PROBLEM DESCRIPTION - Locate the line that contains "Site Web pour Informa TechTarget (106, 1528)". Retype it and every line after it to the end of the records, exactly, but not the pictures.

(Collected data entries)
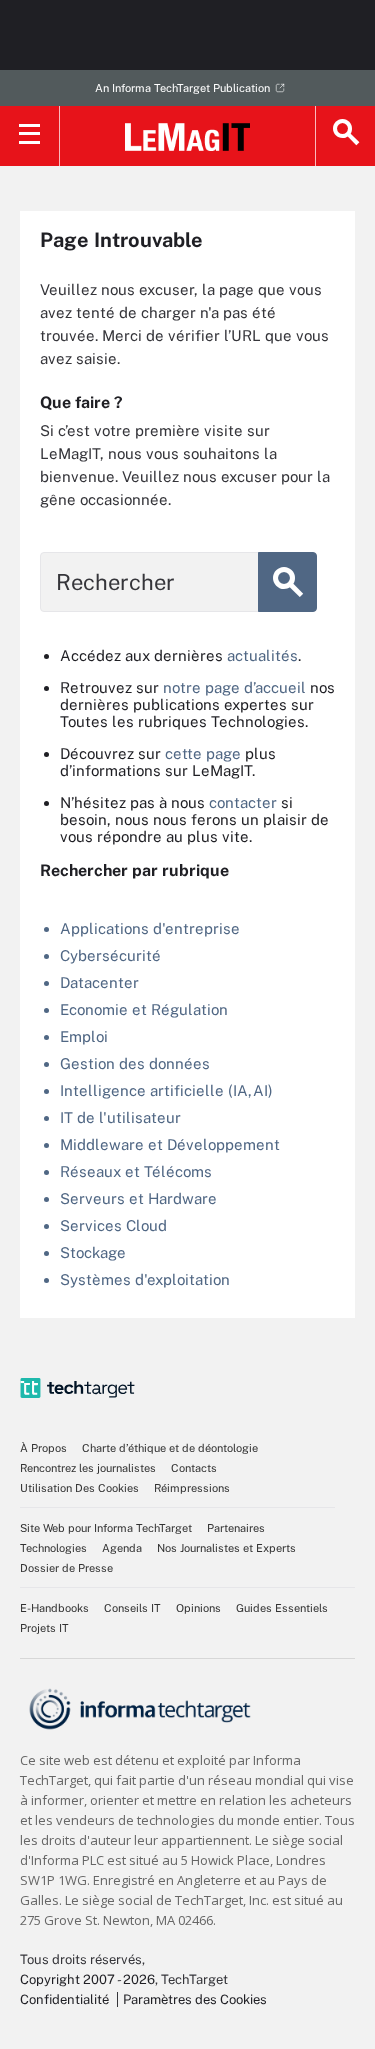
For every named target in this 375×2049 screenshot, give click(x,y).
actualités (262, 655)
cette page (203, 753)
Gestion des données (135, 1063)
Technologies (53, 1548)
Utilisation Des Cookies (79, 1488)
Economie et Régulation (144, 1009)
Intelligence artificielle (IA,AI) (166, 1090)
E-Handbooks (54, 1608)
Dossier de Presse (66, 1568)
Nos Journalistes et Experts (226, 1548)
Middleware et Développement (170, 1144)
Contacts (194, 1468)
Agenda (122, 1548)
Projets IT (44, 1628)
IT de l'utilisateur (120, 1117)
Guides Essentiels (282, 1608)
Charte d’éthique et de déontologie (170, 1448)
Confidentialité (64, 1999)
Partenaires (236, 1528)
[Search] (345, 136)
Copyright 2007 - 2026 (87, 1979)
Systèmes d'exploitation (145, 1279)
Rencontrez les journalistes (88, 1468)
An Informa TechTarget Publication (182, 88)
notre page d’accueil (234, 687)
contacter (243, 802)
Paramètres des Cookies (195, 1999)
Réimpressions (192, 1488)
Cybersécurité (110, 955)
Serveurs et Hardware (138, 1198)
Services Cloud (113, 1225)
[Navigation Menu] (30, 136)
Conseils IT (132, 1608)
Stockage (93, 1252)
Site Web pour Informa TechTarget (106, 1528)
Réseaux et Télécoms (136, 1171)
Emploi (84, 1036)
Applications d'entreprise (150, 928)
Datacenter (99, 982)
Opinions (198, 1608)
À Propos (43, 1448)
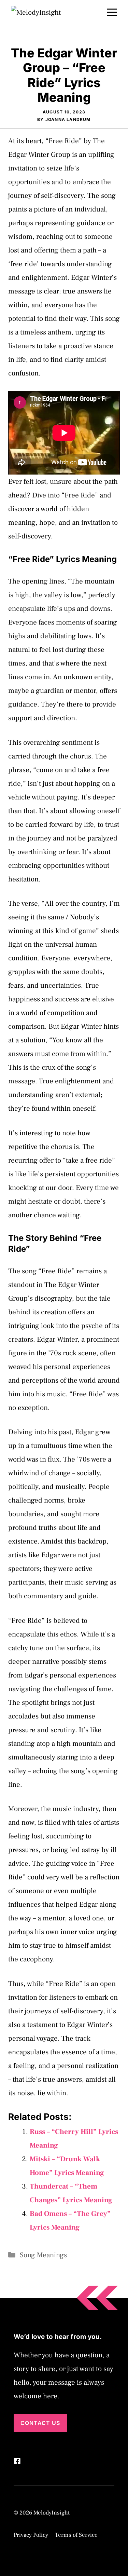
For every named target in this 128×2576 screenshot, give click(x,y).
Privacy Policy (31, 2535)
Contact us (40, 2423)
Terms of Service (76, 2535)
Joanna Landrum (68, 119)
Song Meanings (43, 2255)
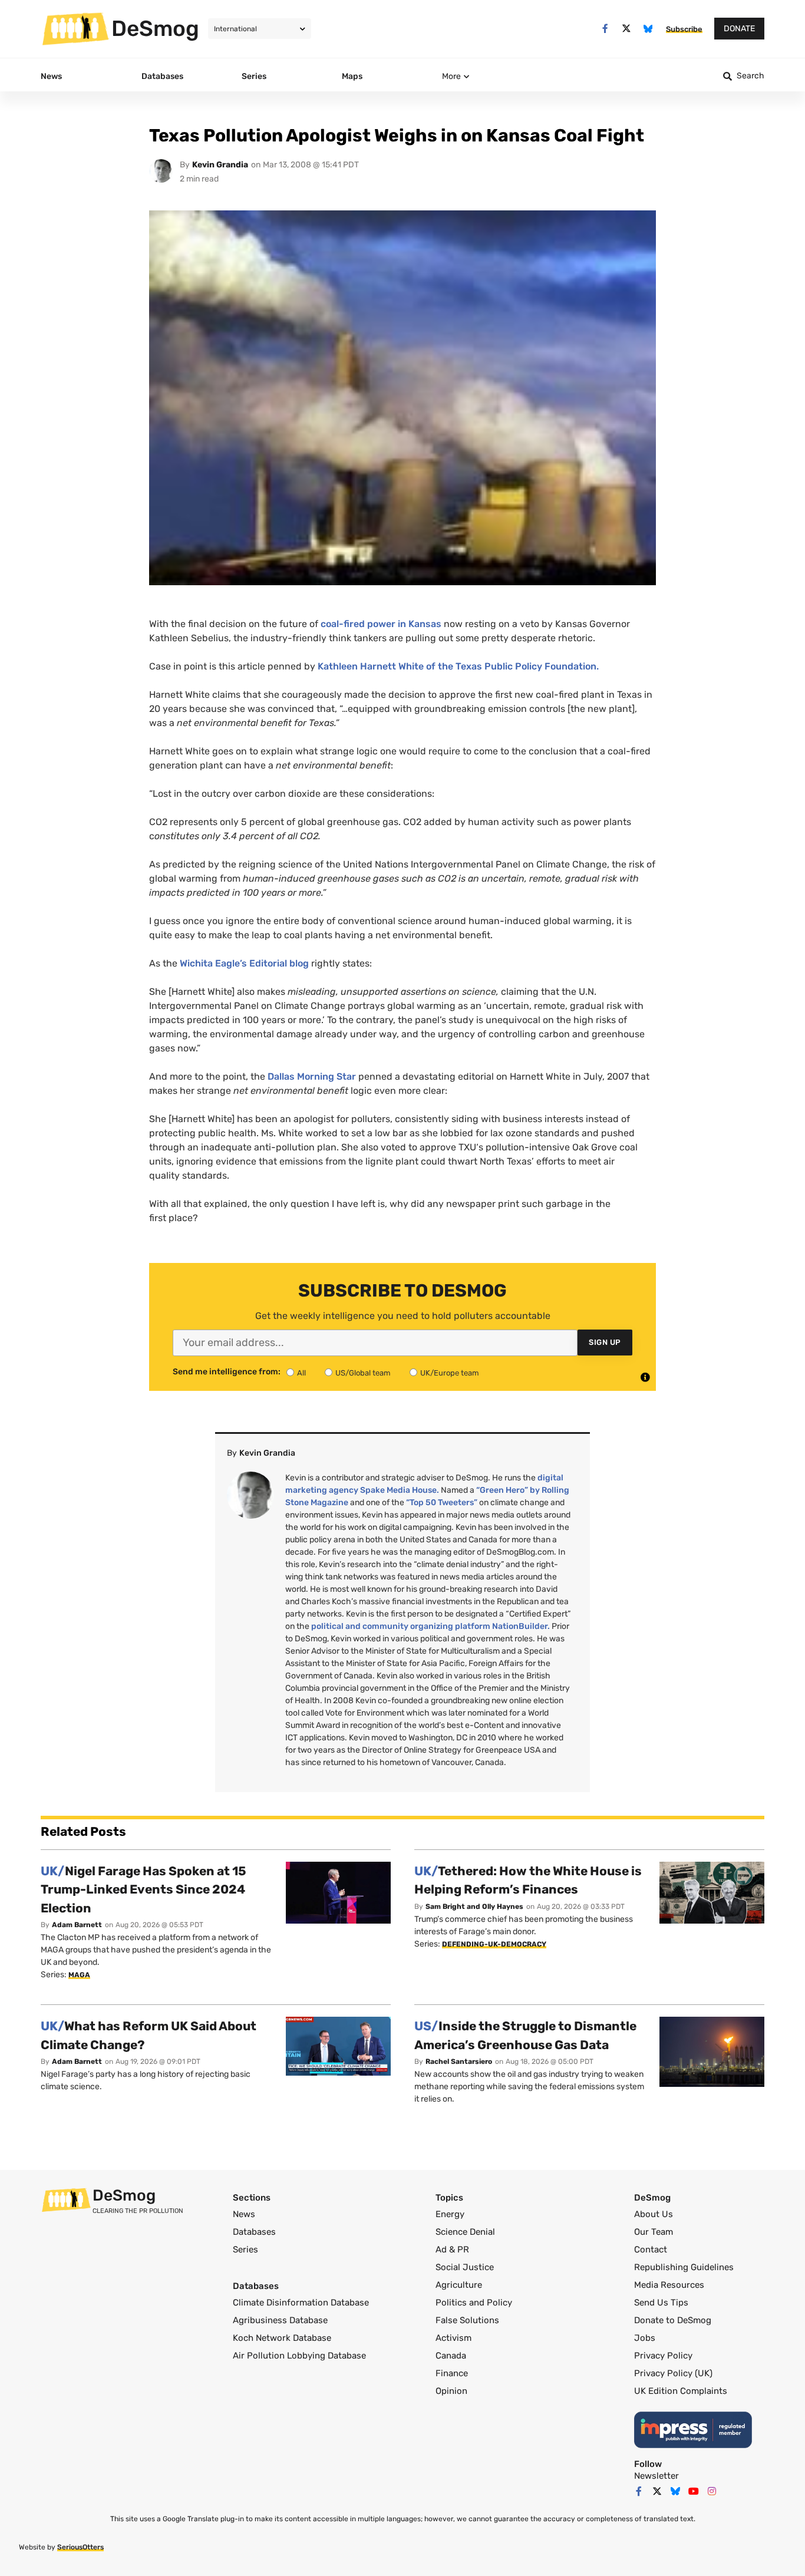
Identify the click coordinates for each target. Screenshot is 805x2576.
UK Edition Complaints (680, 2391)
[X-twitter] (627, 28)
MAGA (79, 1975)
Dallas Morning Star (312, 1076)
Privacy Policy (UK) (673, 2373)
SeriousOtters (80, 2547)
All (301, 1373)
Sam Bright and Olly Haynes (474, 1906)
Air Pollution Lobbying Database (299, 2355)
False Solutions (467, 2320)
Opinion (451, 2391)
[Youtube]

EXERCISE OUTPUT -
Site Web pour Informa TechTarget (106, 1528)
Réseaux et Télécoms (136, 1171)
Emploi (84, 1036)
Applications d'entreprise (150, 928)
Datacenter (99, 982)
Opinions (198, 1608)
À Propos (43, 1448)
For every named target in this 128×2576 screenshot, give click(x,y).
Privacy Policy (31, 2535)
Contact us (40, 2423)
Terms of Service (76, 2535)
Joanna Landrum (68, 119)
Song Meanings (43, 2255)
Identify the click coordinates for each target. Screenshot is 805x2576.
UK Edition Complaints (680, 2391)
[X-twitter] (627, 28)
MAGA (79, 1975)
Dallas Morning Star (312, 1076)
Privacy Policy (UK) (673, 2373)
SeriousOtters (80, 2547)
All (301, 1373)
Sam Bright and Olly Haynes (474, 1906)
Air Pollution Lobbying Database (299, 2355)
False Solutions (467, 2320)
Opinion (451, 2391)
[Youtube]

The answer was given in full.